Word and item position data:
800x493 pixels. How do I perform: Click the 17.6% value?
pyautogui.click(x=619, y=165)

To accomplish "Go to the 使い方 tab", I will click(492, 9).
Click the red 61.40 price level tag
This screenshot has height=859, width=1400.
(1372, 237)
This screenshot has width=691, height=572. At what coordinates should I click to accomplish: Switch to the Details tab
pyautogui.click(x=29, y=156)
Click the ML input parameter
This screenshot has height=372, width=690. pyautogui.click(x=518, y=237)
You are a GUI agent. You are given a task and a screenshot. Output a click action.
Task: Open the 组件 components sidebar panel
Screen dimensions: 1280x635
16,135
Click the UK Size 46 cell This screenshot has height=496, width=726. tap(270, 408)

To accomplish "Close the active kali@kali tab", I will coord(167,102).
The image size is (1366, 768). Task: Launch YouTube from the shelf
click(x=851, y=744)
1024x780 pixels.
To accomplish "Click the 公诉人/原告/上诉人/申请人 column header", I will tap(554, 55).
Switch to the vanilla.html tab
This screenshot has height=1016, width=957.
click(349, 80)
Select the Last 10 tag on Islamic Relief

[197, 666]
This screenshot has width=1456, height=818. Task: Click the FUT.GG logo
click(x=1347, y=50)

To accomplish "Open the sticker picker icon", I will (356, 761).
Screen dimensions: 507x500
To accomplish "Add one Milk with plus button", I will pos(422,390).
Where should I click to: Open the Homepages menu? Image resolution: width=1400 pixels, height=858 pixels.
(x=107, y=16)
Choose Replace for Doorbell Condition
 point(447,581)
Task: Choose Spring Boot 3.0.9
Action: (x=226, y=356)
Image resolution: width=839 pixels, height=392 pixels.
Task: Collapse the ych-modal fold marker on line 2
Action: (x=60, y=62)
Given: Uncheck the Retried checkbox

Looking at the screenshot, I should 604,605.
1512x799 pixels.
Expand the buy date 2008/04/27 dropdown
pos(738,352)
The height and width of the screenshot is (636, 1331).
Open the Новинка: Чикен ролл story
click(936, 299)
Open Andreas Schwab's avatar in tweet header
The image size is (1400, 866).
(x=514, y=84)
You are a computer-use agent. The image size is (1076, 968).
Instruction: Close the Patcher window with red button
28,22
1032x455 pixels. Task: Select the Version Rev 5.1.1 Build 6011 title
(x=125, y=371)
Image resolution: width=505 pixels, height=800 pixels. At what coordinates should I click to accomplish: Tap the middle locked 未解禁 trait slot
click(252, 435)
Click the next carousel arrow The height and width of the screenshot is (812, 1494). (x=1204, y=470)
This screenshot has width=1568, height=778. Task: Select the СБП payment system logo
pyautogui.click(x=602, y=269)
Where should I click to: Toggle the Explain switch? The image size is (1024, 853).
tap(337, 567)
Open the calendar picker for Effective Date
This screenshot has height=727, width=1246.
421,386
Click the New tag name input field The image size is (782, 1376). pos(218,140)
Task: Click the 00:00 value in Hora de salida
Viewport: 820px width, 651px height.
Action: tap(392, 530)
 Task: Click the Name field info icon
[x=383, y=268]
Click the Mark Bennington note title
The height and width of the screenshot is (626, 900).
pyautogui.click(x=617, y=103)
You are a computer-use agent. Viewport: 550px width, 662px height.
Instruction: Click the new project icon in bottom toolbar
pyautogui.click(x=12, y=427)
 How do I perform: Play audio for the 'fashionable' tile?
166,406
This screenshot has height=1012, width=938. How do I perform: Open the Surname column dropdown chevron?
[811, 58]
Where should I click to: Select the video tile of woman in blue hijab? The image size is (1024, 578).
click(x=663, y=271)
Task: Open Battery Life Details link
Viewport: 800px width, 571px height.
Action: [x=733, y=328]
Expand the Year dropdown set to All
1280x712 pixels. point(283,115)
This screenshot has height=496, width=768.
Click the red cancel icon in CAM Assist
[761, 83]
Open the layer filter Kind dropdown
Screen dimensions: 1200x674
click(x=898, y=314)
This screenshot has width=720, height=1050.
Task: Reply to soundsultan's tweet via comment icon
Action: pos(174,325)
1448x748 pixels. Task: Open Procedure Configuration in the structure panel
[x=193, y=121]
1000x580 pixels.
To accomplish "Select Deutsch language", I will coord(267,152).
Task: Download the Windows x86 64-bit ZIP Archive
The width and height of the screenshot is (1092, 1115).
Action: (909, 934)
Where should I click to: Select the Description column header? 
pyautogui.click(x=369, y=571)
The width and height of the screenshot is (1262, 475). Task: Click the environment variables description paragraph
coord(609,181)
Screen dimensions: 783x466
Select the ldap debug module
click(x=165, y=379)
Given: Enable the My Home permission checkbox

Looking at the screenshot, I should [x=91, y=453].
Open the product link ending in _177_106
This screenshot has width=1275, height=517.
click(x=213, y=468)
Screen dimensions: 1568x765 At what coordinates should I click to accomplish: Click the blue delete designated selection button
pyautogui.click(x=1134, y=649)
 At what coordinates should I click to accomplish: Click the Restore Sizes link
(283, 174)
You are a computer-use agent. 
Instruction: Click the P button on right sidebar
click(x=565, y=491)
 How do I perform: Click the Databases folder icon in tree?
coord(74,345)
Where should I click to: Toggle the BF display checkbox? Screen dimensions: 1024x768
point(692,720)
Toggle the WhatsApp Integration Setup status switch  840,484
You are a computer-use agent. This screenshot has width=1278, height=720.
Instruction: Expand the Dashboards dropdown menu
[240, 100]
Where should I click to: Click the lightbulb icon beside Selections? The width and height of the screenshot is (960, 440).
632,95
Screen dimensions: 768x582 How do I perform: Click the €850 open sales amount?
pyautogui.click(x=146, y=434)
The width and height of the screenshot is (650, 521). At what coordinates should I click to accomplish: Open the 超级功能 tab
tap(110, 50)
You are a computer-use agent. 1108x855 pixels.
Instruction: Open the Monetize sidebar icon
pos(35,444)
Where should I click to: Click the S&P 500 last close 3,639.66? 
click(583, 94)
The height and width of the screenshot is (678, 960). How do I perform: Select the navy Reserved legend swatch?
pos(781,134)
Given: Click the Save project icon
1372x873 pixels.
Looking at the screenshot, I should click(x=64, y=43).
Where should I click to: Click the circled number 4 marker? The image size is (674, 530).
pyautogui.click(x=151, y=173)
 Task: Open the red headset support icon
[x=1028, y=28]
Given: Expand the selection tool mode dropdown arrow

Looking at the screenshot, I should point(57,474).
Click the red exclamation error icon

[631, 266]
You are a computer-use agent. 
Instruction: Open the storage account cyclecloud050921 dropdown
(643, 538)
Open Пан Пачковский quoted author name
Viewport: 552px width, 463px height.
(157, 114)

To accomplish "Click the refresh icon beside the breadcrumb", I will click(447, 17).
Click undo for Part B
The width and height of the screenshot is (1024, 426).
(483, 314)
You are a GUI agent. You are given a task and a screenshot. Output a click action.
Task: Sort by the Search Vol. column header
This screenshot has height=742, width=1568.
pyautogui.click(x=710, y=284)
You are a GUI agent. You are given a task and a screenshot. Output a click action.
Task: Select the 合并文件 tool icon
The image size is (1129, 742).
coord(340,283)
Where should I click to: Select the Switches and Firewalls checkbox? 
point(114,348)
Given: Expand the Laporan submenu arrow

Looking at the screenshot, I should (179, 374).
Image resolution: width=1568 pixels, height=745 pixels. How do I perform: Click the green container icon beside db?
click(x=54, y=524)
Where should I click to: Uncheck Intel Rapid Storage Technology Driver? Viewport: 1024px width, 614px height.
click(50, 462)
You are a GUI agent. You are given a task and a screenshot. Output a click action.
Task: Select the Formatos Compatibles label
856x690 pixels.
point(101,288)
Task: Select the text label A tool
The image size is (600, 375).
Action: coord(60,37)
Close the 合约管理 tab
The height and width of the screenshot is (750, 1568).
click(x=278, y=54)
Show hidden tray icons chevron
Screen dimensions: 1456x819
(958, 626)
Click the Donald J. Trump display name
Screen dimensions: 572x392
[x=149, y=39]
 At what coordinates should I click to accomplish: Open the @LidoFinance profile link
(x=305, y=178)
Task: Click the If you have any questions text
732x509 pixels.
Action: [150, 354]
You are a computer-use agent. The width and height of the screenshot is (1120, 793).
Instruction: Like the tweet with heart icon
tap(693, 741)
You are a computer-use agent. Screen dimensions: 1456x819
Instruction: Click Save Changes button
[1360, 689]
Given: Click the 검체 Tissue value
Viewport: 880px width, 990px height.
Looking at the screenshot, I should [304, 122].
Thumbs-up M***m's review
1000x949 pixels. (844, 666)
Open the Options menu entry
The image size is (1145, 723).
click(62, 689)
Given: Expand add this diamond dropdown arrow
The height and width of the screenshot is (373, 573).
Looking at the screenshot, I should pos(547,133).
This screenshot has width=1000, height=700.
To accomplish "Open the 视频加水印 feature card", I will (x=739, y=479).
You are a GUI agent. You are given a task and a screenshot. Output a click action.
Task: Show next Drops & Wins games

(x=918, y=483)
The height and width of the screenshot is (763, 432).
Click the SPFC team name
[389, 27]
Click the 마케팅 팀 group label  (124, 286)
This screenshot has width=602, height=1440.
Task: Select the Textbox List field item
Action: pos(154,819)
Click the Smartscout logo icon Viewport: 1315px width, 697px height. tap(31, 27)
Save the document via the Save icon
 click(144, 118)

### What to do
Reproduce, without any changes, every line of the material from the line containing "How do I perform: Play" down to the line containing "Toggle the WhatsApp", including both of those lines.

### Reply
 How do I perform: Play audio for the 'fashionable' tile?
166,406
This screenshot has height=1012, width=938. How do I perform: Open the Surname column dropdown chevron?
[811, 58]
Where should I click to: Select the video tile of woman in blue hijab? The image size is (1024, 578).
click(x=663, y=271)
Task: Open Battery Life Details link
Viewport: 800px width, 571px height.
Action: [x=733, y=328]
Expand the Year dropdown set to All
1280x712 pixels. point(283,115)
This screenshot has height=496, width=768.
Click the red cancel icon in CAM Assist
[761, 83]
Open the layer filter Kind dropdown
Screen dimensions: 1200x674
click(x=898, y=314)
This screenshot has width=720, height=1050.
Task: Reply to soundsultan's tweet via comment icon
Action: pos(174,325)
1448x748 pixels. Task: Open Procedure Configuration in the structure panel
[x=193, y=121]
1000x580 pixels.
To accomplish "Select Deutsch language", I will coord(267,152).
Task: Download the Windows x86 64-bit ZIP Archive
The width and height of the screenshot is (1092, 1115).
Action: (909, 934)
Where should I click to: Select the Description column header? 
pyautogui.click(x=369, y=571)
The width and height of the screenshot is (1262, 475). Task: Click the environment variables description paragraph
coord(609,181)
Screen dimensions: 783x466
Select the ldap debug module
click(x=165, y=379)
Given: Enable the My Home permission checkbox

Looking at the screenshot, I should [x=91, y=453].
Open the product link ending in _177_106
This screenshot has width=1275, height=517.
click(x=213, y=468)
Screen dimensions: 1568x765 At what coordinates should I click to accomplish: Click the blue delete designated selection button
pyautogui.click(x=1134, y=649)
 At what coordinates should I click to accomplish: Click the Restore Sizes link
(283, 174)
You are a computer-use agent. 
Instruction: Click the P button on right sidebar
click(x=565, y=491)
 How do I perform: Click the Databases folder icon in tree?
coord(74,345)
Where should I click to: Toggle the BF display checkbox? Screen dimensions: 1024x768
point(692,720)
Toggle the WhatsApp Integration Setup status switch  840,484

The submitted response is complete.